By Walter Molano
Besides being a pro-longed period of human suffering, the Great Depression marked an era of extraordinary innovations in economic theory.
The privations produced by the collapse of output and demand led to the ideas proposed by John Maynard Keynes in his Treatise on Money.
It produced the policy mistakes that flowered into the arguments for Milton Friedman's monetary theory, and it sparked Friedrich August von Hayek's writings on the proper role of government and markets.
However, one of the most interesting developments of the 1930s was produced by a Harvard University professor who was born in Belarus. Simon Kuznets focused his research on a small niche of economic theory that studied national income. The work was developing in the United Kingdom by several economists, particularly Colin Clark.
Up to that time, governments had no standardised means of measuring national output.
The industrial revolution led to a proliferation of data, such as production and shipping numbers. However, there was no methodology to systemically aggregate the figures into a national statistic.
Eventually, economists produced two indicators, one that was based on ownership (GNP) and the other on output (GDP).
Kuznets helped the US Department of Commerce conduct the first national income surveys in 1934 and 1941, which led to the first estimates of GDP and GNP. He then standardised his techniques to estimate US output to 1869.

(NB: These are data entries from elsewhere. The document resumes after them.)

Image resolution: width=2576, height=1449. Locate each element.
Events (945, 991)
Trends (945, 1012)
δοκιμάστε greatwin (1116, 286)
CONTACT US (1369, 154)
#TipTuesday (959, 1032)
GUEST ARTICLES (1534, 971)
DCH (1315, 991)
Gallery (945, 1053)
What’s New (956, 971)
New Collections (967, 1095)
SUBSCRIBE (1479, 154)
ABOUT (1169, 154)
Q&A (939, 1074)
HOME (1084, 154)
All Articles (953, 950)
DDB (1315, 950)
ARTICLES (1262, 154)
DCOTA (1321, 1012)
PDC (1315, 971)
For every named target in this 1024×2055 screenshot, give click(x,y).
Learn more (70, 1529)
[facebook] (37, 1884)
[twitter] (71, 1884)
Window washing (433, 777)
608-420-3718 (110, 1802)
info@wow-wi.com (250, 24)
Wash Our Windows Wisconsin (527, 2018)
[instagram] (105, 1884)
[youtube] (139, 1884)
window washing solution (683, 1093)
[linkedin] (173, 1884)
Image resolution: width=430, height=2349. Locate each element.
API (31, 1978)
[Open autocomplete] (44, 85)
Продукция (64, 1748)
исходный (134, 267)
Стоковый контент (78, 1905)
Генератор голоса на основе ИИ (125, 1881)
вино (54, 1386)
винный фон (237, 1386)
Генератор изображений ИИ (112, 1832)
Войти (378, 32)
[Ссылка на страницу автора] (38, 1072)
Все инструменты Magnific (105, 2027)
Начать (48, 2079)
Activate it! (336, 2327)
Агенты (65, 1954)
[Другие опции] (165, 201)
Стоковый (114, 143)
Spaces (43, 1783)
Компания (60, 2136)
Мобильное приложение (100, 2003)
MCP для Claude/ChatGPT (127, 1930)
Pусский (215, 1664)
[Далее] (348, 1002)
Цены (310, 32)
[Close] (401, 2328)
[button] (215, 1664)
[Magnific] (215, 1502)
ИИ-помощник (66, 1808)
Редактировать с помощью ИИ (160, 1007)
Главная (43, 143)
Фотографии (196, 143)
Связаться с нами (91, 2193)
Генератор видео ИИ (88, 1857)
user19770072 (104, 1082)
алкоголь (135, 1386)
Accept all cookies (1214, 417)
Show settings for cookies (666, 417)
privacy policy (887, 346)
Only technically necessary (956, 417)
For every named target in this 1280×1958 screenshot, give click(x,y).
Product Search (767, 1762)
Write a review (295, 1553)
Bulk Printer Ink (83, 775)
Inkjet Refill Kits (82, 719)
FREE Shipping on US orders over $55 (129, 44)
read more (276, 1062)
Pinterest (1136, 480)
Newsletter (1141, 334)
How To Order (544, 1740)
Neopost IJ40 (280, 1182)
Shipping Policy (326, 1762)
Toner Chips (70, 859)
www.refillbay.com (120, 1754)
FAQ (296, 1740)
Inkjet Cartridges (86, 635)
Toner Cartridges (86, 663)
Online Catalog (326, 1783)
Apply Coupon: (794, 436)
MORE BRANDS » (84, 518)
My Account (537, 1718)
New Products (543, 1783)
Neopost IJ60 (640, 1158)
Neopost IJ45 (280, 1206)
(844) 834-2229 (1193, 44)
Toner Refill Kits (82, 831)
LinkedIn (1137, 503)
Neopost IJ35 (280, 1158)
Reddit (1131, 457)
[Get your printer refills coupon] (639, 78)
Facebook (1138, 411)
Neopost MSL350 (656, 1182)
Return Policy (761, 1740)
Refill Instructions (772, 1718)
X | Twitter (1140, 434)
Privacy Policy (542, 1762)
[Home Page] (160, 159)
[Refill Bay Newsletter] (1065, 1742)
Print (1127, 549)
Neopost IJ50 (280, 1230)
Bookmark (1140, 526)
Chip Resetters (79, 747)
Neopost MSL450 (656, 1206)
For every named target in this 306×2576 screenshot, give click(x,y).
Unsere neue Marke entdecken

In 1952, the United Nations published a guide for nations to set up similar systems, thus standardising the format.
It was not until the 1960s and 1970s that most nations began publishing their first GDP numbers. Therefore, GDP is a relatively new statistic.
Moreover, GDP is not an indicator of economic well-being or prosperity. This is something that was clearly argued by Kuznets, who warned that the new statistic was only a measure of national income. The problem is that most economists and policymakers ignored his warning.
Soon after the Great Depression, the world was plunged into a brutal war that destroyed much of its production capacity and infrastructure.
For the next half-century, the globe focused its efforts on rebuilding what was destroyed. As a result, the global economy experienced a prolonged period of growth.
moderate economic output
Yet, with the reintegration and modernisation of China, India and the former Soviet Union, the process finally came to a close. As a result, we are now entering into a period of moderate economic output.
This is a trend that is being registered throughout the planet. The pattern is not only evident in the developed parts of the world, such as Europe, but also in the developing parts of the planet, such as China, Brazil and Turkey. Some policymakers, economists and business leaders are fretting.
They worry about the social, economic and political implications of slower GDP growth. Yet, there are no signs of trouble on the horizon. On the contrary, there seems to be signs that people are quite content with their level of prosperity.
This is a pulse that is being measured by pollsters around the globe. North American political pundits ask how an incumbent president with such a weak domestic economy does so well in his re-election campaign.
Sino analysts wonder why the Chinese population is not taking to the streets as the pace of economic output stabilises at a much lower rate.
Many Europeans wonder why civil unrest is not more pervasive in the stagnant peripheral countries, such as Greece, Italy, Spain and Portugal.
measure aggregate well-being
The answer was provided by Kuznets more than 70 years ago. GDP is a measure of national income. It is not a measure of aggregate welfare. As the level of global economic growth plateaus after half a century of rebuilding what was destroyed by two world wars, a massive depression and a failed experiment with an alternative form of economic organisation, economists need to focus on indicators that measure aggregate well-being.
The pace of economic growth in the US may be slowing, but home prices are on the rise. This makes voters happy.
The unemployment rate in Italy may be rising, but Italian household wealth has never been as high as with the euro. Therefore, why should they abandon the common currency?
The level of economic growth in China may be slowing, but why should citizens complain when their disposable income is multiple times higher than it was a decade ago?
Low levels of economic growth can mask the well-being of a nation in the same way that high levels of GDP output can overstate aggregate welfare.
This is a lesson that the Japanese bestowed us more than two decades ago. Now, it is time we generalised it to a wider spectrum of countries.